I offered to make copies myself but couldn’t find any good originals, and even the originals themselves had problems. Long story short I ended up making a new version of the poster from scratch, inserting better photos and fixing some of the details that the police had gotten wrong (the parents were illiterate and couldn’t check the details themselves). Progress was slow. I had a teammate proofread my work and then went out to make copies.
By now it was dark outside. I had missed dinner. The photocopy shops were already closed. I wandered back to the slum defeated. As I reached I saw people rushing towards the entrance to the police outpost. I went to see what was going on.
“The four! The four!”
It was the four boys, dirty but safe. I forced my way around, made sure I could see all four with my own eyes.
“They had been in Sylhet! They had taken the train!”
My heart. They were safe. It was okay.
I messaged everyone who I had contacted, letting them know the boys were safe. Then I went to bed.
Over the next day, talking to the boys themselves, I found that they had been playing at a train station when the eldest (a 12-year-old) climbed up into a train car and the others followed. The train began moving and they were too scared to jump off. Three hours and 120km later, they arrived in Sylhet. They slept the night in that train station, spent most of the day there before figuring out to board a returning train back to our city. They arrived on their own at 9pm, 30 hours after they had disappeared.
They are safe.
The boys are more subdued now than they were before they left. The next day I guilt-tripped them over how worried I was and how hard I had worked to search for them. Their families praised the new improved flier that was never used. For the four days since the boys have come to their reading classes after skipping for months. Maybe it’s a wake-up call? They still have a long long journey ahead.
But today, they are safe.
And yet there are the girls.
Four weeks ago a 20-year-old girl from Peregrine’s safehouse, a former inmate with our eldest daughter Shadia, told the safehouse director that she had met a boy who liked her. She and three other graduates of the safehouse were staying in a transitional home in the city and had met two boys while taking classes at the local job skills training center. She nervously told the director that she had told him he would have to speak to her “maa”, and so far he hadn’t pursued further. “Maa” waited to hear more, but when she didn’t, she suspected there was more that the girl hadn’t dared to say. The next morning that girl and one other snuck out, apparently not expecting to be gone long as they didn’t pack anything.

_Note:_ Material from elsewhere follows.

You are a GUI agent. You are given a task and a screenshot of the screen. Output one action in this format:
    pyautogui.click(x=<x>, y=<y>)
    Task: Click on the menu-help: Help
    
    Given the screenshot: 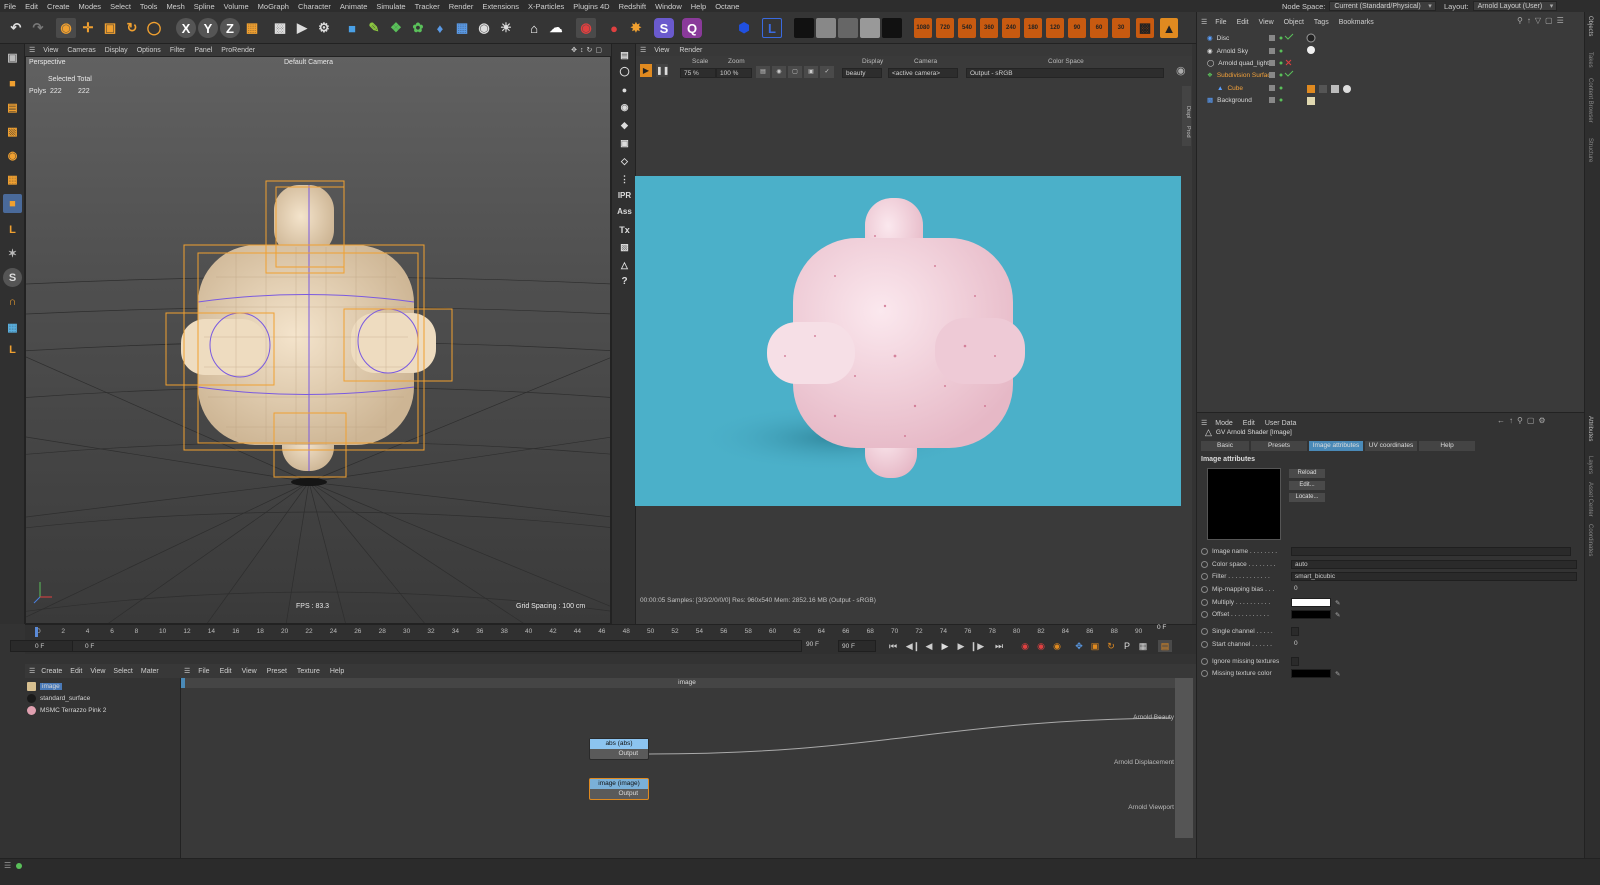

They have not been seen since.
Relationship-based trafficking is a common occurrence both here and in the West. The traffickers use charming young men to target vulnerable girls. They give the girls attention, woo them, and then trick them into running away or at least coming to a location where they are then grabbed and sold to traffickers.
We don’t know if that is what happened, but we fear the worse. These are girls that Peregrine has been counseling for over four years, girls she’s known as long as we’ve known Shadia. They had both already lived difficult lives, survived deeply traumatic experiences, and were well on their way to making a new life for themselves.
And now they are gone.
I was supposed to write about the slum today, but the disappearance of the boys and the continued missing girls weighed on my heart. Every time something like this happens I feel like we have failed them somehow. We should have prepared them better! We should have understood the possibilities.
In my mind I come up with elaborate violent scenarios of what I could do if I found the traffickers. I get so angry that this could happen, that there would even be a market for trafficking girls. I wish we had done more. But we’re so few here.
That is what I am thinking in the night.
(note – as usual all the names have been changed, and also the four boys pictured in the header are almost but not quite the exact same four who disappeared.)